See Paula’s new photo (“Bandon Beach, Oregon”) on the home page. Posted September 5.
To raise questions is to raise consciousness. To raise consciousness is to open doors of enlightenment and illumination. Divinity is not confined to a book, no matter how “sacred” it is labelled. Divinity is not confined to a building or sanctuary, no matter how much it is perceived as “holy”. Divinity is within all and without all, if only we are aware. As Eckhart Tolle reminds us, “Awareness is the greatest agent of change.”
A good article. Look forward to reading your next book.
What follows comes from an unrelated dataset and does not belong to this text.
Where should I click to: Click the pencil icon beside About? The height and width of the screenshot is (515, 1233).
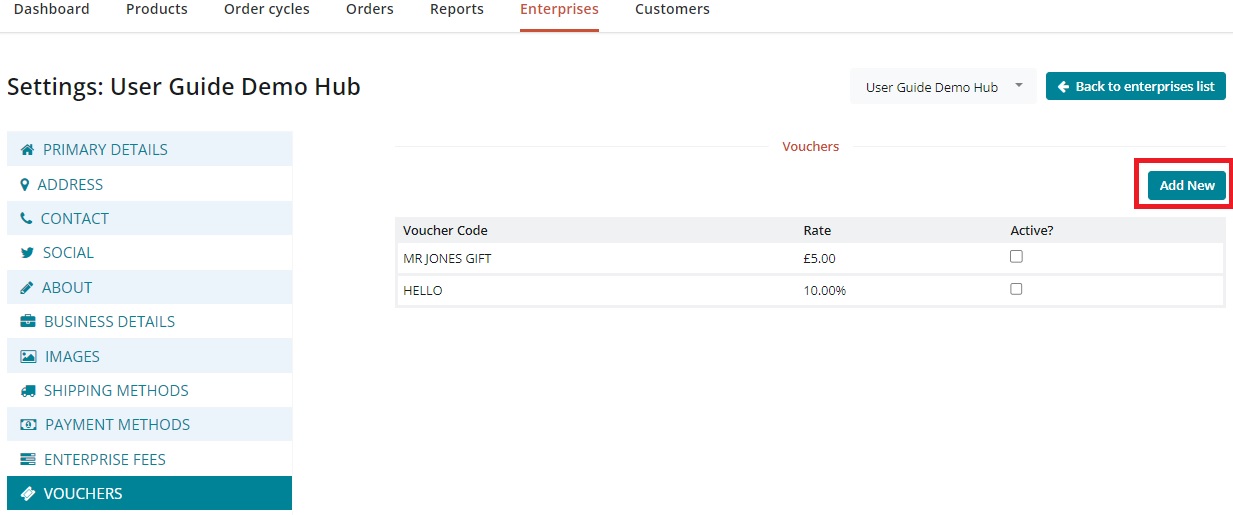[x=27, y=288]
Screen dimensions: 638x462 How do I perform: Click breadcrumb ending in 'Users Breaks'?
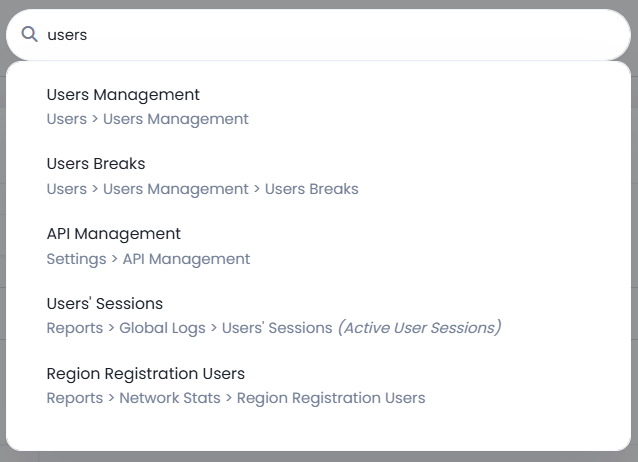(x=203, y=189)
Thanks, Dave. That is still a work in progress. I hope to get it out sometime next year. Stay tuned. Randy
Thank you. Putting historical perspective on the good book helps reasoning people see past the literal interpretations & see the deeper meanings we can glean. Plucking out the bones is a good way to put it! Thank heavens my Christian upbringing encouraged an independent investigation of truth. Taught with love; anything that didn’t make sense I didn’t feel forced to swallow… & those fell away.
But perhaps the collection of works that make up the Biblical canon are the “word of God.” Isn’t Homer’s Iliad the word of God? Or Twain’s Huckleberry Finn? Or Dylan’s “I Shall Be Released”? If we (good and bad) are the work of God, aren’t our works also?
I agree up to a point. Many works are “divine” including Rembrandt Bach Beethoven and the Beatles. It’s the article “the” before any one of them that is inappropriate.
I knew Ernest a little bit and have never met anyone more instantly likable. He also had the best southern accent ever. And his mind was a beautiful thing. Know him two minutes and you were on common ground. Rest in peace. As for feeling guilty, don’t. We all let our friends down in one way or another, but we are reminded by their friendship that we must be doing at least some things right.
What great comments on a good piece that makes you think!
Thank you for bringing reality to what seems like a “fairy tale” in many parts! I only hope your friend died “at peace“ realizing God couldn’t love him any more or any less regardless of his belief or lack of belief in the Bible!
Thanks! You are making me think again after some time off to just sleep and eat. Earnest questions indeed!